* _PROMPT_
Say the data back exactly as it is written below.

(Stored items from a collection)
+===+
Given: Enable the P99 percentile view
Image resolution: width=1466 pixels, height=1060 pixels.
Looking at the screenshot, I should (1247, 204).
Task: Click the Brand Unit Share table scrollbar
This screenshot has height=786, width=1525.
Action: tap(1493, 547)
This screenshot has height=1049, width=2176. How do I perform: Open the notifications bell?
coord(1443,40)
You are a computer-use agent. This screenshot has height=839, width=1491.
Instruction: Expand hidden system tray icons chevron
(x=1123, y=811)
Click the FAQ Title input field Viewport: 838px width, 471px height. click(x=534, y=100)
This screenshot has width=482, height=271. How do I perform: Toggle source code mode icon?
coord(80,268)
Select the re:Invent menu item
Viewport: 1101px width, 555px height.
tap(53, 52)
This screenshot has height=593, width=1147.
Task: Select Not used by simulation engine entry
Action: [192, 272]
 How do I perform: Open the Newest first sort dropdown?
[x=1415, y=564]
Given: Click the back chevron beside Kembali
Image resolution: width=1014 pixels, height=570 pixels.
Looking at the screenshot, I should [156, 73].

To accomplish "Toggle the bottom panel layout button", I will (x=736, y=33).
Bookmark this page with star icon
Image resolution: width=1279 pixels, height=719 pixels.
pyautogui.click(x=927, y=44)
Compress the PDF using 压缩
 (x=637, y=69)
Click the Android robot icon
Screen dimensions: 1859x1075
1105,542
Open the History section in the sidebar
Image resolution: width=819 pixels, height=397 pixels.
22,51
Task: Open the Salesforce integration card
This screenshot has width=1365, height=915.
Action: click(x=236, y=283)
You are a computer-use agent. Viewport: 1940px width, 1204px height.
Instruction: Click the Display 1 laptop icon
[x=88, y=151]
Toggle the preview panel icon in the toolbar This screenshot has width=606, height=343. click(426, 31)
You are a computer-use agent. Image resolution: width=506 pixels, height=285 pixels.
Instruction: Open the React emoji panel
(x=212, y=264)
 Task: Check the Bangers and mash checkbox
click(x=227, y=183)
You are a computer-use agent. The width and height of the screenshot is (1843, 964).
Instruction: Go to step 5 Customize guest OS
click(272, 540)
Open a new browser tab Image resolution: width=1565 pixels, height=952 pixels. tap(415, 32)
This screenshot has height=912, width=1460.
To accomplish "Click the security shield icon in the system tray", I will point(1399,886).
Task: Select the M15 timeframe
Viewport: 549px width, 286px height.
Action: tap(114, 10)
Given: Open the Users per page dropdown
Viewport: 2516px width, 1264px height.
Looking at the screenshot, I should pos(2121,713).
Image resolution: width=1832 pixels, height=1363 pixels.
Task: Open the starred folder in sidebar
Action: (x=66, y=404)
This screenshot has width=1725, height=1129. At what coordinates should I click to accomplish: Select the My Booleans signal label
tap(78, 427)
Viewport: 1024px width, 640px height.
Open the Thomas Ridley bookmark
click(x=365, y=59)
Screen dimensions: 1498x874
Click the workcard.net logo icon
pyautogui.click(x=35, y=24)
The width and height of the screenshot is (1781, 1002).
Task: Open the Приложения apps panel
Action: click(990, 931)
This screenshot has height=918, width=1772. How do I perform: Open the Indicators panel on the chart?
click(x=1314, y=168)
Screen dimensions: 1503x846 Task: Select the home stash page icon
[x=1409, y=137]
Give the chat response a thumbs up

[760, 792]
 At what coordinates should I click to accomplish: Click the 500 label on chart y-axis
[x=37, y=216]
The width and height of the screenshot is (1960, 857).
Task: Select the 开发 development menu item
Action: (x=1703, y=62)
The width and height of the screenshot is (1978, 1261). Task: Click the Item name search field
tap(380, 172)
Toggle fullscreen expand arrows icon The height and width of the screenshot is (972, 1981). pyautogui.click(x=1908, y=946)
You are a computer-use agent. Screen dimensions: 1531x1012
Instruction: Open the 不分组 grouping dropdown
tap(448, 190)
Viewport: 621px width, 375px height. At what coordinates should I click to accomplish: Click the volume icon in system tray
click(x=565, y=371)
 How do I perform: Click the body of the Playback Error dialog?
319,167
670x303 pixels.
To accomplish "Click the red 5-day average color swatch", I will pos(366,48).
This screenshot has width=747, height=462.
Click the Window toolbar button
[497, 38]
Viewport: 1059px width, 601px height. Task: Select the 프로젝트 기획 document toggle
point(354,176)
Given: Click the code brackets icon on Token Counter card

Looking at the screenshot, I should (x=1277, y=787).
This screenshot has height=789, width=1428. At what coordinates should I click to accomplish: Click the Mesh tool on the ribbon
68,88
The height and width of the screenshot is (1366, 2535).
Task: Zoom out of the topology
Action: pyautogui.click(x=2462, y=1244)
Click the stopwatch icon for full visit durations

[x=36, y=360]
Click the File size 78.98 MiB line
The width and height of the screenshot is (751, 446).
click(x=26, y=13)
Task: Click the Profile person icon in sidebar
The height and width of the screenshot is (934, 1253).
+===+
* _FINISHED EXERCISE_
Given: Enable the P99 percentile view
Image resolution: width=1466 pixels, height=1060 pixels.
Looking at the screenshot, I should (1247, 204).
Task: Click the Brand Unit Share table scrollbar
This screenshot has height=786, width=1525.
Action: tap(1493, 547)
This screenshot has height=1049, width=2176. How do I perform: Open the notifications bell?
coord(1443,40)
You are a computer-use agent. This screenshot has height=839, width=1491.
Instruction: Expand hidden system tray icons chevron
(x=1123, y=811)
Click the FAQ Title input field Viewport: 838px width, 471px height. click(x=534, y=100)
This screenshot has width=482, height=271. How do I perform: Toggle source code mode icon?
coord(80,268)
Select the re:Invent menu item
Viewport: 1101px width, 555px height.
tap(53, 52)
This screenshot has height=593, width=1147.
Task: Select Not used by simulation engine entry
Action: [192, 272]
 How do I perform: Open the Newest first sort dropdown?
[x=1415, y=564]
Given: Click the back chevron beside Kembali
Image resolution: width=1014 pixels, height=570 pixels.
Looking at the screenshot, I should [156, 73].

To accomplish "Toggle the bottom panel layout button", I will (x=736, y=33).
Bookmark this page with star icon
Image resolution: width=1279 pixels, height=719 pixels.
pyautogui.click(x=927, y=44)
Compress the PDF using 压缩
 (x=637, y=69)
Click the Android robot icon
Screen dimensions: 1859x1075
1105,542
Open the History section in the sidebar
Image resolution: width=819 pixels, height=397 pixels.
22,51
Task: Open the Salesforce integration card
This screenshot has width=1365, height=915.
Action: click(x=236, y=283)
You are a computer-use agent. Viewport: 1940px width, 1204px height.
Instruction: Click the Display 1 laptop icon
[x=88, y=151]
Toggle the preview panel icon in the toolbar This screenshot has width=606, height=343. click(426, 31)
You are a computer-use agent. Image resolution: width=506 pixels, height=285 pixels.
Instruction: Open the React emoji panel
(x=212, y=264)
 Task: Check the Bangers and mash checkbox
click(x=227, y=183)
You are a computer-use agent. The width and height of the screenshot is (1843, 964).
Instruction: Go to step 5 Customize guest OS
click(272, 540)
Open a new browser tab Image resolution: width=1565 pixels, height=952 pixels. tap(415, 32)
This screenshot has height=912, width=1460.
To accomplish "Click the security shield icon in the system tray", I will point(1399,886).
Task: Select the M15 timeframe
Viewport: 549px width, 286px height.
Action: tap(114, 10)
Given: Open the Users per page dropdown
Viewport: 2516px width, 1264px height.
Looking at the screenshot, I should pos(2121,713).
Image resolution: width=1832 pixels, height=1363 pixels.
Task: Open the starred folder in sidebar
Action: (x=66, y=404)
This screenshot has width=1725, height=1129. At what coordinates should I click to accomplish: Select the My Booleans signal label
tap(78, 427)
Viewport: 1024px width, 640px height.
Open the Thomas Ridley bookmark
click(x=365, y=59)
Screen dimensions: 1498x874
Click the workcard.net logo icon
pyautogui.click(x=35, y=24)
The width and height of the screenshot is (1781, 1002).
Task: Open the Приложения apps panel
Action: click(990, 931)
This screenshot has height=918, width=1772. How do I perform: Open the Indicators panel on the chart?
click(x=1314, y=168)
Screen dimensions: 1503x846 Task: Select the home stash page icon
[x=1409, y=137]
Give the chat response a thumbs up

[760, 792]
 At what coordinates should I click to accomplish: Click the 500 label on chart y-axis
[x=37, y=216]
The width and height of the screenshot is (1960, 857).
Task: Select the 开发 development menu item
Action: (x=1703, y=62)
The width and height of the screenshot is (1978, 1261). Task: Click the Item name search field
tap(380, 172)
Toggle fullscreen expand arrows icon The height and width of the screenshot is (972, 1981). pyautogui.click(x=1908, y=946)
You are a computer-use agent. Screen dimensions: 1531x1012
Instruction: Open the 不分组 grouping dropdown
tap(448, 190)
Viewport: 621px width, 375px height. At what coordinates should I click to accomplish: Click the volume icon in system tray
click(x=565, y=371)
 How do I perform: Click the body of the Playback Error dialog?
319,167
670x303 pixels.
To accomplish "Click the red 5-day average color swatch", I will pos(366,48).
This screenshot has width=747, height=462.
Click the Window toolbar button
[497, 38]
Viewport: 1059px width, 601px height. Task: Select the 프로젝트 기획 document toggle
point(354,176)
Given: Click the code brackets icon on Token Counter card

Looking at the screenshot, I should (x=1277, y=787).
This screenshot has height=789, width=1428. At what coordinates should I click to accomplish: Click the Mesh tool on the ribbon
68,88
The height and width of the screenshot is (1366, 2535).
Task: Zoom out of the topology
Action: pyautogui.click(x=2462, y=1244)
Click the stopwatch icon for full visit durations

[x=36, y=360]
Click the File size 78.98 MiB line
The width and height of the screenshot is (751, 446).
click(x=26, y=13)
Task: Click the Profile person icon in sidebar
The height and width of the screenshot is (934, 1253).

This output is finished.